Jake's CS Notes - Intro. to AI

//****************************************************************************//
//******************** Policy Algorithms - July 10th, 2018 ******************//
//**************************************************************************//

- 2:34: In the nick of time, the Byrd has landed
    - (...I'm sure there's an article in the Geneva Convention allowing me to be tried for this joke)
- A grid is being drawn on the board...perhaps *chuckle* a whole WORLD of GRIDS?
    - (...bringing in the Helsinki Accords now...)

- A rather quickly written agenda intones from the board's white blank:
    - "Utility
    - Value Iteration
    - Policy Iteration"
- "You'll be glad you came to this class, since the last project is heavily based on the stuff from this lecture - and the description of them in the book isn't the best"
- According to the calendar, we might have the honor of having the very first final exam period of all the sections - Thursday at 1pm. More details will be coming up as we get closer
    - "Keep in mind that the registrar controls the final schedule, not me"
    - Also keep in mind that the final IS cumulative - although I'll probably weight the detailed questions towards new stuff
        - "You have to wait at least until the day after class to start forgetting everything"
------------------------------------------------

- So, we talked last time about "additive" and "discounted" ways of calculating utility over a period of time/for sequences of actions, so our agents have the ability of giving up short-term gains for long-term goals
    - We decided that the utility of a state at t0 should be:

            U(S0) = E(R(S0) + gR(S1) + g^2R(S2) + ... + g^nR(Sn))

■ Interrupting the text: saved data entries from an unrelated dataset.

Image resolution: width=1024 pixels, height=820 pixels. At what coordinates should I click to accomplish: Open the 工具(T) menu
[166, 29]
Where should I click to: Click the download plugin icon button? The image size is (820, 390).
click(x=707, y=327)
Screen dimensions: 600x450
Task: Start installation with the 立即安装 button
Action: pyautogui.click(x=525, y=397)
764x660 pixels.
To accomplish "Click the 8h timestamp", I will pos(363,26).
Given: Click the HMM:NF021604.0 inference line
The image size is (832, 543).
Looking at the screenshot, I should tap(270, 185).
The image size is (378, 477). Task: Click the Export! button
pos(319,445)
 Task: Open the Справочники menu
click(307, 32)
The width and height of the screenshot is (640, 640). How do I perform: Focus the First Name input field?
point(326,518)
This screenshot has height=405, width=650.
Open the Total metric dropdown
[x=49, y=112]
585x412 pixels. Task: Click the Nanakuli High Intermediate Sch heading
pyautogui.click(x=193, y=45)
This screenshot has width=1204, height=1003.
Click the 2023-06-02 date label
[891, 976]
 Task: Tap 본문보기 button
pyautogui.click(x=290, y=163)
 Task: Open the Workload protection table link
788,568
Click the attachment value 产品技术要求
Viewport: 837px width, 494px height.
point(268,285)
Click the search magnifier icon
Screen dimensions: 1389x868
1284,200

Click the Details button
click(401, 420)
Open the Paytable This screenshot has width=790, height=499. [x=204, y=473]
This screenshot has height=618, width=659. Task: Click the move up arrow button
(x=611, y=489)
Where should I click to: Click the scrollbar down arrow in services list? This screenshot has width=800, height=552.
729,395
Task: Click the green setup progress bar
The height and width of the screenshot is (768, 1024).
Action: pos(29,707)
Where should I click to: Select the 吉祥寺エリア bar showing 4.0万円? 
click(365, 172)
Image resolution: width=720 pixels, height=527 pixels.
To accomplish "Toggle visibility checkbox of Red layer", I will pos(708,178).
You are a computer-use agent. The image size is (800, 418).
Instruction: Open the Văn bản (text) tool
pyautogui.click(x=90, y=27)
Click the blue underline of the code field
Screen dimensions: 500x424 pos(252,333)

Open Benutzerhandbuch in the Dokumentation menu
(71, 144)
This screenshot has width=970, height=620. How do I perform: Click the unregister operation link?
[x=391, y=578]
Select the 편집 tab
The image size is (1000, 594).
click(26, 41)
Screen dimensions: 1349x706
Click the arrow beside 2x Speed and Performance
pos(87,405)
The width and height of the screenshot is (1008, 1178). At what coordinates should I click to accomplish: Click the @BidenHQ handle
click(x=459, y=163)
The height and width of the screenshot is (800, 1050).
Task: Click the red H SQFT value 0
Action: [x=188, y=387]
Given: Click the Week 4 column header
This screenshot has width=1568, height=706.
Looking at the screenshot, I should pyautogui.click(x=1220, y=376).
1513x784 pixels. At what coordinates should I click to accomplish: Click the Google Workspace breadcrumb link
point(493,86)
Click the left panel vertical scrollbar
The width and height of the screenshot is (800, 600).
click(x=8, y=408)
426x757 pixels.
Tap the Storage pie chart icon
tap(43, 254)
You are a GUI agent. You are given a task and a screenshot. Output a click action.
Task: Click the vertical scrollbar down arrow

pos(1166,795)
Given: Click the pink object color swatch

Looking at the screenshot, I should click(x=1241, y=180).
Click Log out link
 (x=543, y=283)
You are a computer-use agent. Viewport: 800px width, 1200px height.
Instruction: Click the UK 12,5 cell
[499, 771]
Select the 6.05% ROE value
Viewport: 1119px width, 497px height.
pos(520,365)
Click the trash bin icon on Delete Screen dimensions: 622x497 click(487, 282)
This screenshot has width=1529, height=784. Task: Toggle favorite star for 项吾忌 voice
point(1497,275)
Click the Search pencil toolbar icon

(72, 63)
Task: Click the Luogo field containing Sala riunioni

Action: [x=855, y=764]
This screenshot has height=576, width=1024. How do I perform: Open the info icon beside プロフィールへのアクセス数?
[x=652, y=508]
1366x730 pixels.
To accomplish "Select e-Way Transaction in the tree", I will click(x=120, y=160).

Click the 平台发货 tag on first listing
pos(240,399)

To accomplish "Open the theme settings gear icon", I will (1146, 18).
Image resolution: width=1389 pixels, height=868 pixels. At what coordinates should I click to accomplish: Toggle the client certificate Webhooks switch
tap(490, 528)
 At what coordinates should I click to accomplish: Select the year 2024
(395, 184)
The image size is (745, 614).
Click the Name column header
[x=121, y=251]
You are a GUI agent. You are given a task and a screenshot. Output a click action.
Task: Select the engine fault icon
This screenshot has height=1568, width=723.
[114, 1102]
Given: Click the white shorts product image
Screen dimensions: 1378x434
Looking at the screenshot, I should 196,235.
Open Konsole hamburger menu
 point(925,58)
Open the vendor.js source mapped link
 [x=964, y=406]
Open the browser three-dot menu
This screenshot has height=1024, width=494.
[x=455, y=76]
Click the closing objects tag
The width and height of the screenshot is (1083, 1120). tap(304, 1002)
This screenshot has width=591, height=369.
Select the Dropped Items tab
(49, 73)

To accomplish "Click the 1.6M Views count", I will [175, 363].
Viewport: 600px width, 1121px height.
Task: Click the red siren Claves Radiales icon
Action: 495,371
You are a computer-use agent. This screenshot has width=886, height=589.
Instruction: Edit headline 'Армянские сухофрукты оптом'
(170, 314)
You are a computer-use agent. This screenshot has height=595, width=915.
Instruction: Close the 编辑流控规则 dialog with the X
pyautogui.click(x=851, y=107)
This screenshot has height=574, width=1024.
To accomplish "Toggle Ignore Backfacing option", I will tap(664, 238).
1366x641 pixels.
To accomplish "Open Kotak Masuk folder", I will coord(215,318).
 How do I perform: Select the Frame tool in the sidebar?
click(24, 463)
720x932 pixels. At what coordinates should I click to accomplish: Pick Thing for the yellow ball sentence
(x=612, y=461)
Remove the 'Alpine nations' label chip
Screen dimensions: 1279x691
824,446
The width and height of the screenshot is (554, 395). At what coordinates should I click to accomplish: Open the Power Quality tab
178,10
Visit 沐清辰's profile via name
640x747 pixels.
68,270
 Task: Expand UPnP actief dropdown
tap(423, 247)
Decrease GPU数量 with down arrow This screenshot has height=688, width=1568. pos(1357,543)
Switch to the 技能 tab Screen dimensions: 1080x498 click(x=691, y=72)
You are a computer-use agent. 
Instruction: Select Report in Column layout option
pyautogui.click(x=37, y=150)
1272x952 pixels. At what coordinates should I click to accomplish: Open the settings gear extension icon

        - ...in other words, the expected reward of s0 plus gamma times reward of s1 plus...you get the idea
            - This is our DISCOUNTED UTILITY formula, where we have 0 < gamma < 1 so that states far into the future aren't weighted as heavily
    - Using this, we want to try and find a policy function "pi(s) -> a": a way of mapping a given state to the action we should take in that state
        - Preferably, we want to find "pi*(s)->a" - the OPTIMAL policy function

- Now, to pick our actions, we want to look at the future; particularly in our GridWorld example, 
    - Let's say that in GridWorld, our current state is S0 (3,1) and our action is "L" (move left)
        - We know we have a 0.8 chance of actually moving left, a 0.1 chance of bumping the wall and staying in that state, and a 0.1 chance of moving right
        - So, using that and knowing the utility of each state ahead of time:

            EU(S0, L) = 0.8*(0.655) + 0.1*(0.66) + 0.1*(0.611) = 0.6511

        - If we moved UP, on the other hand:

            EU(S0, U) = 0.8*(0.66) + 0.1(0.655) + 0.1*(0.388) = 0.6323

        - "So, since we have a chance of moving into the pit, moving up is a less optimal action"
- So, once we have the utilities of all these states, calculating the policy is simple: we just choose the action with the highest expected utility!
    - ...there's a problem, of course: how do we find each state's utility in the first place?
    - For now, though, let's say this:
        - The EXPECTED OPTIMAL POLICY for a given state is:

                pi*(S) = argmaxForEachPossibleAction( {T(s,a,s') * U(s'), possibleNextStates} )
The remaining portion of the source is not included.